WORK TASK 1: In the text on bowel anastomosis, turn the paragraph beginning "Low rectal anastomosis is often performed" into a short bulleted list that keeps its main facts.
WORK TASK 2:
Answer these questions using the text on bowel anastomosis:
(a) How far back from the primary transection site are the enterotomies made?
(b) Which stapler closes the defect in the side-to-side method?
(c) How long is the pelvic rest when a fistula is present?
··· TEXT ···
Side to side: 5-mm enterotomies are made with the Bovie on each segment of the resected bowel 5 to 10 cm back from the primary transection site. One prong of the GIA stapler is then advanced through each enterotomy and the stapler is then fired. The TA stapler is then applied to close the defect transversely or longitudinally, whichever narrows the lumen least.
Low rectal anastomosis is often performed after a rectosigmoid resection. It is important to consider placing a diverting loop colostomy or loop ileostomy to protect the anastomosis and allow for healing. The anastomosis should preferably be performed out of the irradiated field. The largest staple cartridge available and accommodated by the patient should be used. If a very low anastomosis is performed, consider construction of a J pouch to increase reservoir capacity and to decrease tenesmus.
If fistula is present, consider excision of fistulous tract, pelvic rest × 6 weeks, fistulogram after healing and before takedown of diverting ileostomy or secondary reanastomosis.
··· SOURCE MATERIAL ···
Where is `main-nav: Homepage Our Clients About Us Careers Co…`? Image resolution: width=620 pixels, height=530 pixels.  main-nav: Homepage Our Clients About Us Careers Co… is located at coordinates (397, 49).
···
OUTPUT 1:
- Low rectal anastomosis often follows a rectosigmoid resection.
- Consider a diverting loop colostomy or loop ileostomy to protect the anastomosis and let it heal.
- If possible, perform the anastomosis outside the irradiated field.
- Use the largest staple cartridge available that the patient can accommodate.
- For a very low anastomosis, consider a J pouch to increase reservoir capacity and decrease tenesmus.

OUTPUT 2:
(a) 5 to 10 cm
(b) The TA stapler
(c) 6 weeks